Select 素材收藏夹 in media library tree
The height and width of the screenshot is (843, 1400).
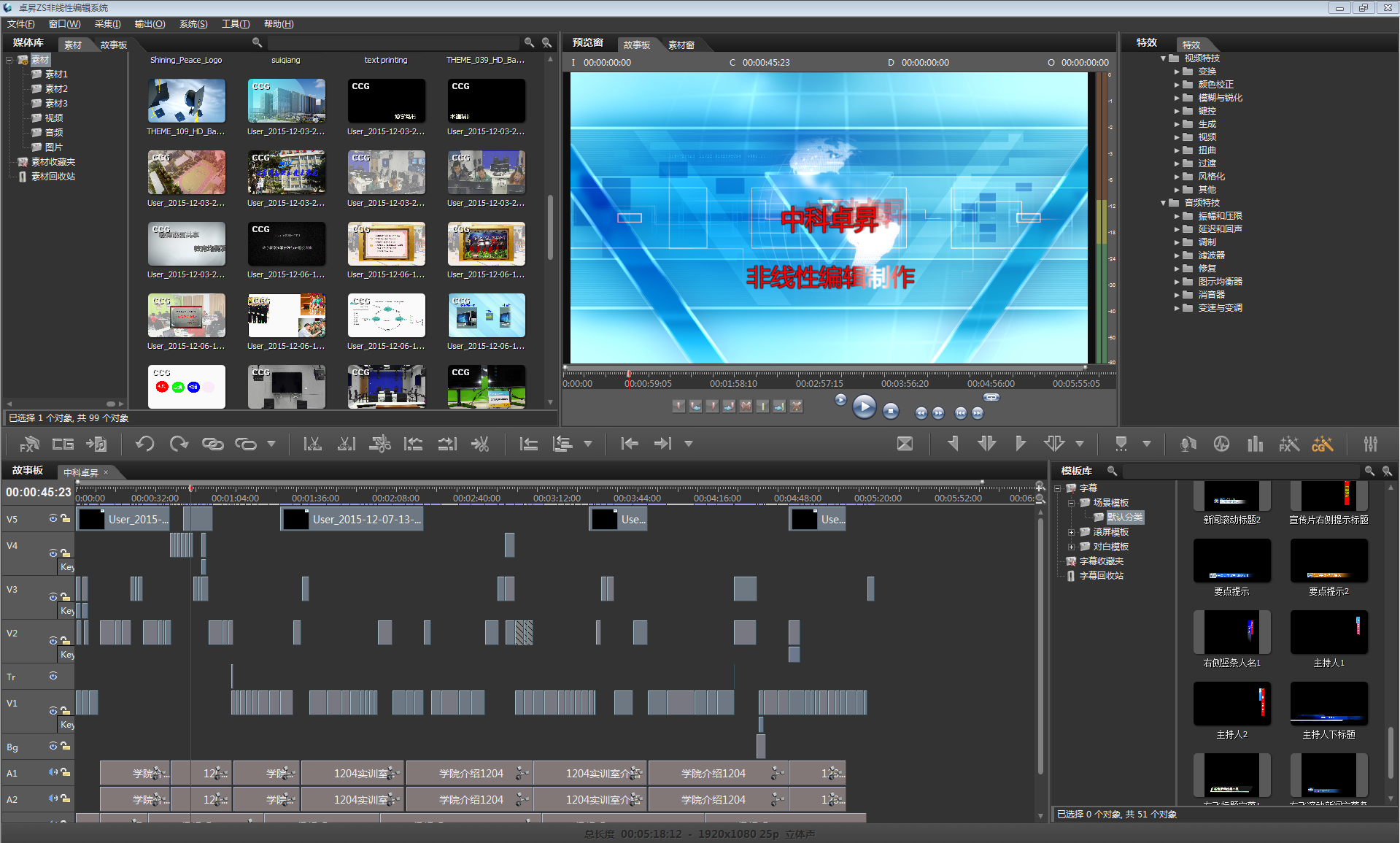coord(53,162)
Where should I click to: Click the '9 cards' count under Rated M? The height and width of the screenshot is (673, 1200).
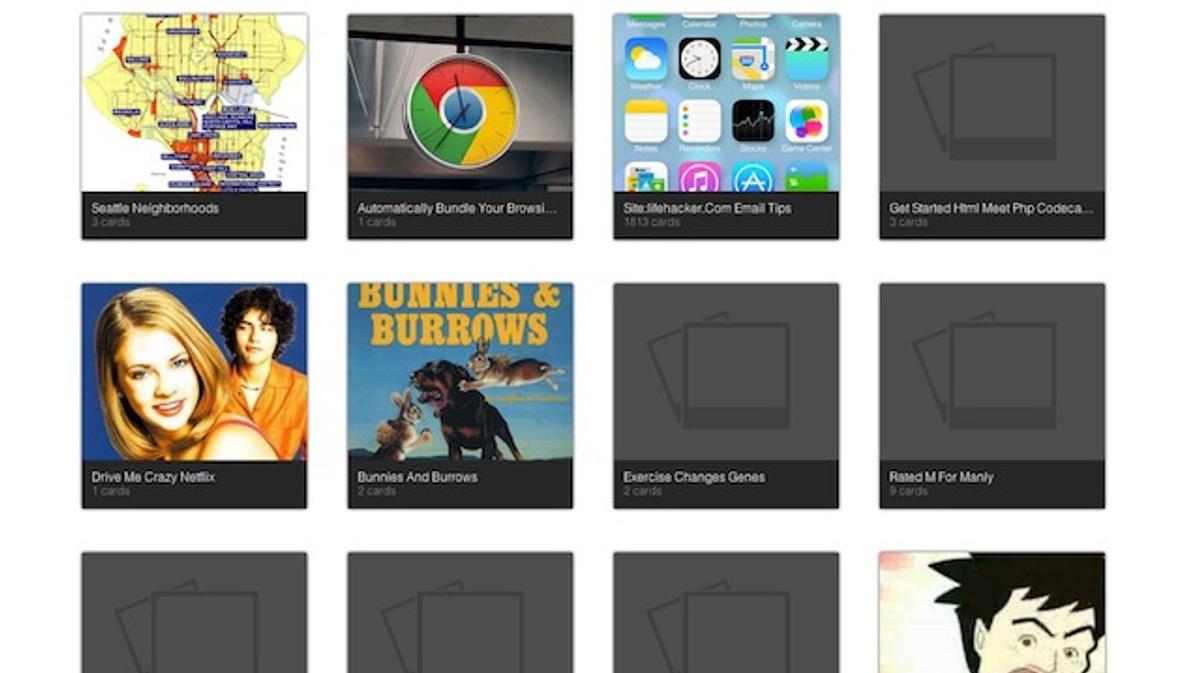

---

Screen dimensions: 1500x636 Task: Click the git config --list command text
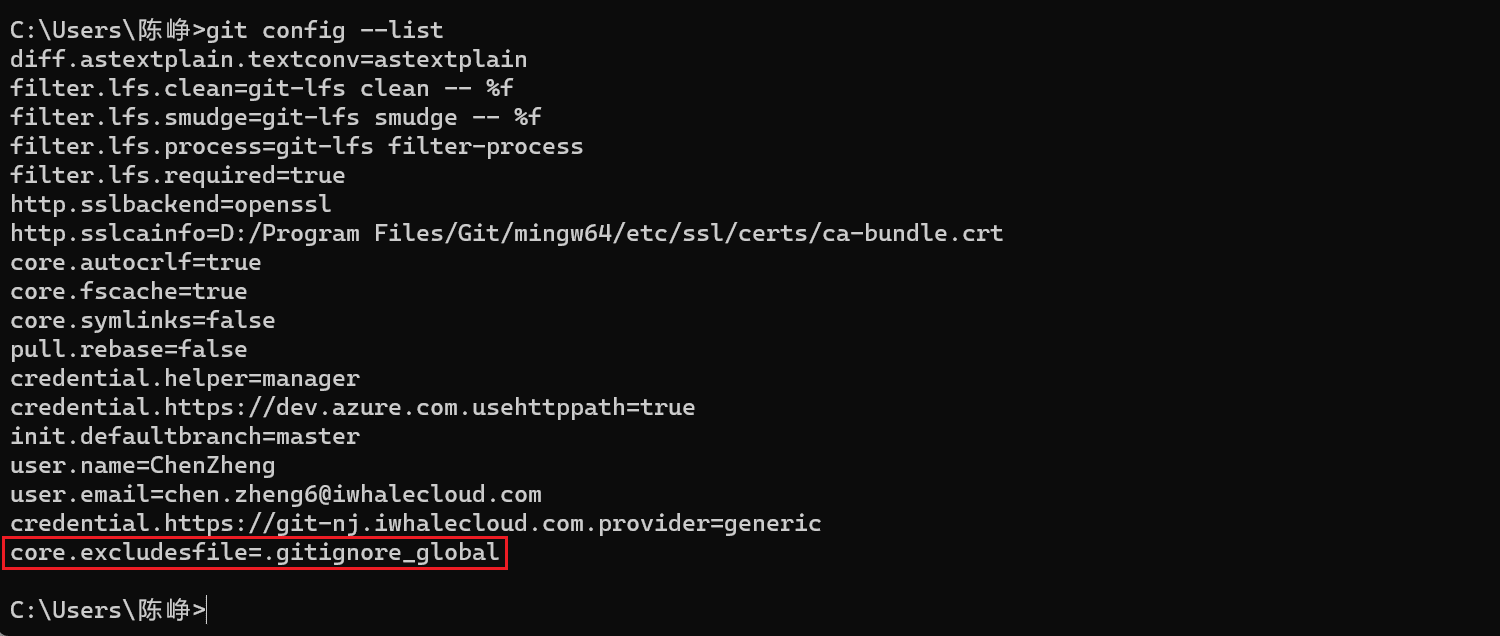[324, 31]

## What is being asked
Copy only these lines from the records above, exactly: the one with "Select 素材收藏夹 in media library tree", the one with "Where should I", and those between. Skip the pictures.

## Answer to this task
Select 素材收藏夹 in media library tree
The height and width of the screenshot is (843, 1400).
coord(53,162)
Where should I click to: Click the '9 cards' count under Rated M? The height and width of the screenshot is (673, 1200).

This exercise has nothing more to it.